**EXERCISE INPUTS:**
──────────────────────────────

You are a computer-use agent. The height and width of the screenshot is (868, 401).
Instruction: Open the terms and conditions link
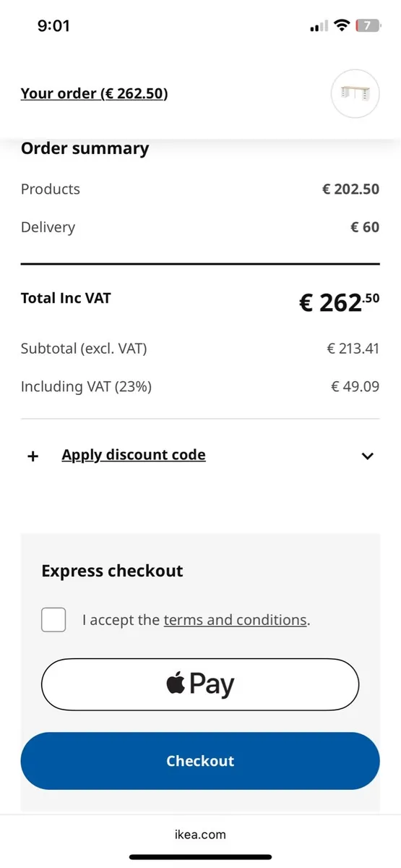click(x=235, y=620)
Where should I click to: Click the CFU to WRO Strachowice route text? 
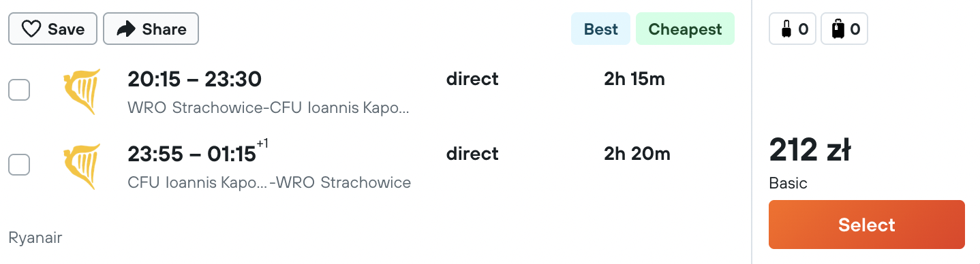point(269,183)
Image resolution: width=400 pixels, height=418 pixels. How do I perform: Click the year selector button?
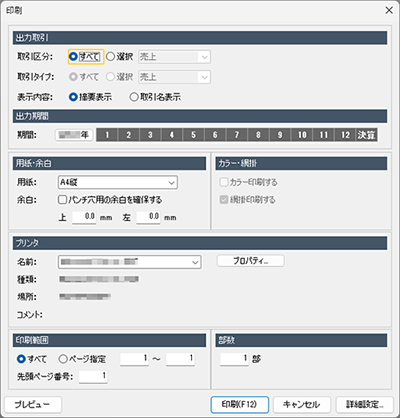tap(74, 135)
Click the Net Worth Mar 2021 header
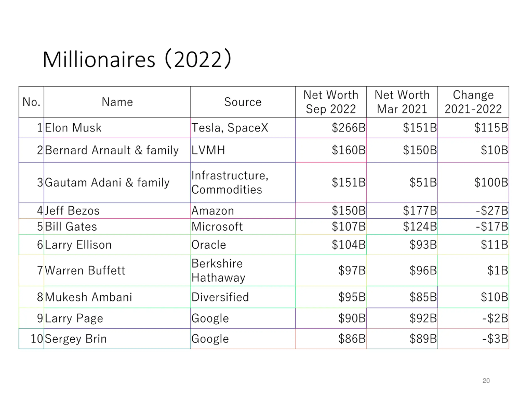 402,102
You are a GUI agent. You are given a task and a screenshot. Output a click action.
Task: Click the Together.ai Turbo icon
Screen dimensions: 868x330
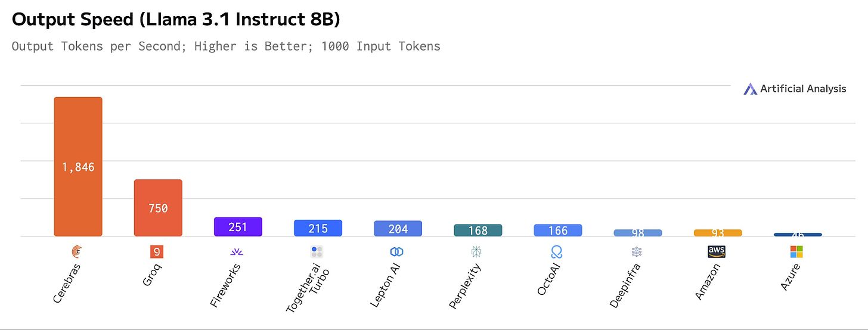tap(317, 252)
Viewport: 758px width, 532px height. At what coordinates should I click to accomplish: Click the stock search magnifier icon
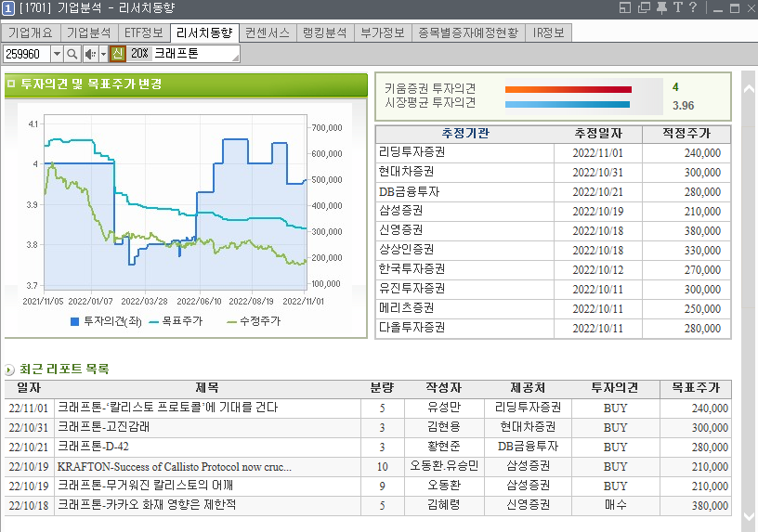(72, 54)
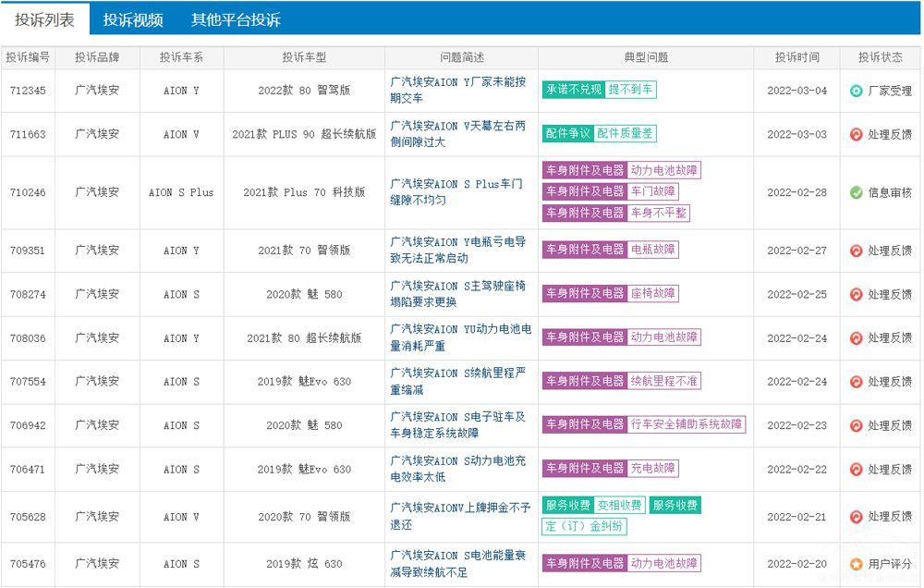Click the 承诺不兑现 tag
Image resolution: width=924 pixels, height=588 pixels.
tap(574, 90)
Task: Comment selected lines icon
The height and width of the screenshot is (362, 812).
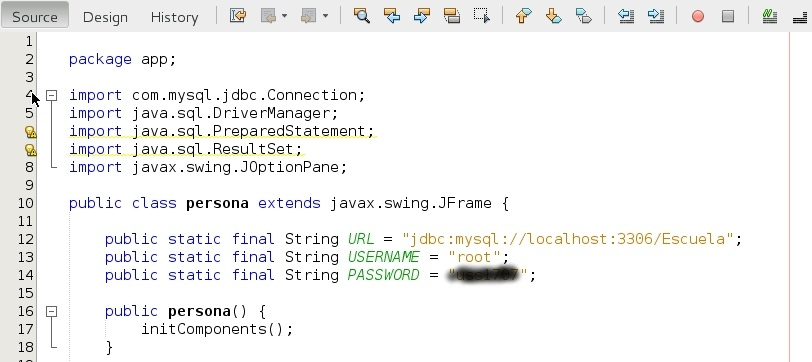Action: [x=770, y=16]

──────────────────────────────

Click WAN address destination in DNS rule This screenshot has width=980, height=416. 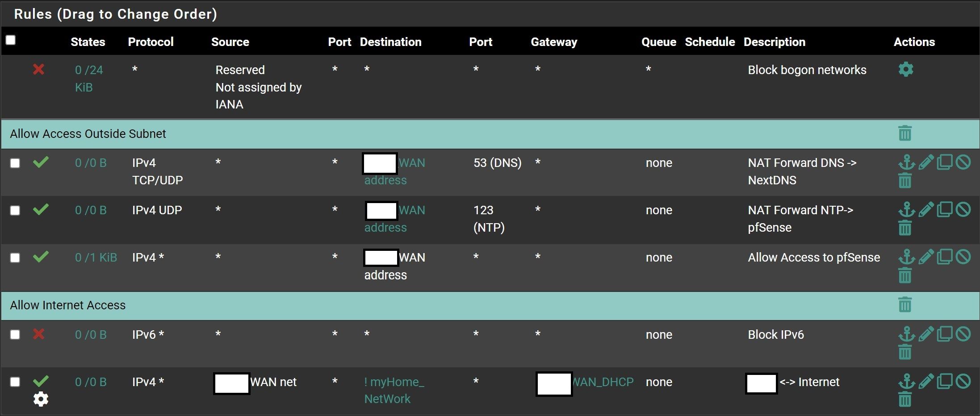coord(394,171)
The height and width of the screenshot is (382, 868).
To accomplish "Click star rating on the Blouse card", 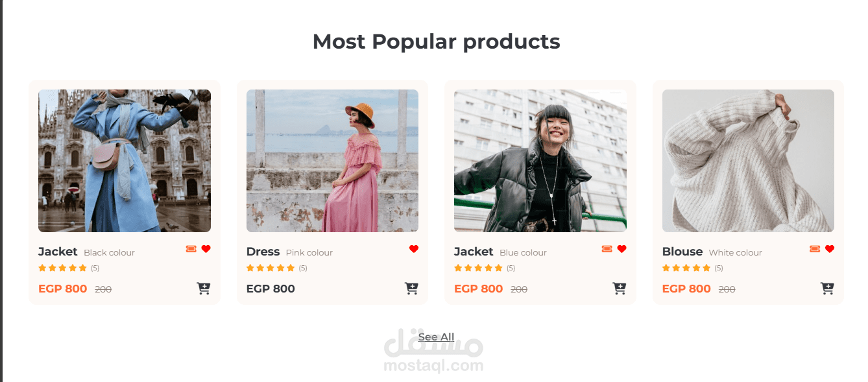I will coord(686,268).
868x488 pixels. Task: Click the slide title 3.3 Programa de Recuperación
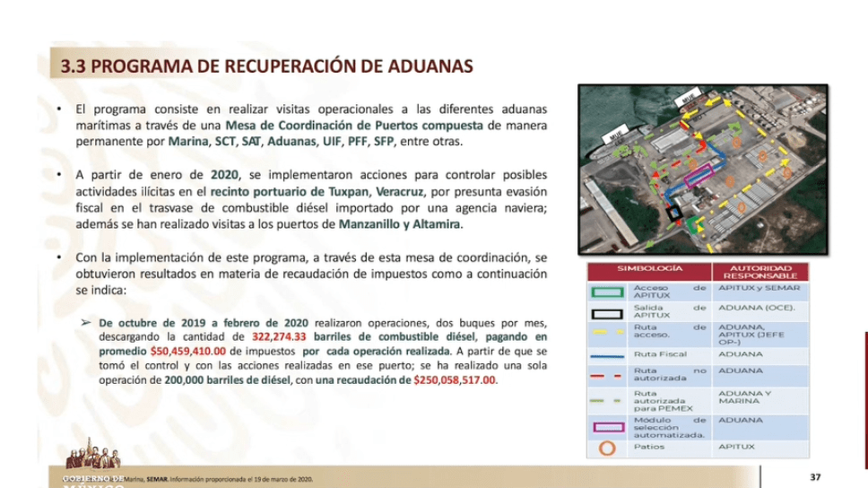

──────────────────────────────

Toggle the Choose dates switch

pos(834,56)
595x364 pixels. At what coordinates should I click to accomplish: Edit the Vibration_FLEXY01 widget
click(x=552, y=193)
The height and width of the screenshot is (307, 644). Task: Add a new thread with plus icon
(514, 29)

──────────────────────────────

Filter the entries above and return only the lines holding "agent".

You are a computer-use agent. The height and width of the screenshot is (868, 401).
You are a GUI agent. You are given a task and a screenshot. Output a click action.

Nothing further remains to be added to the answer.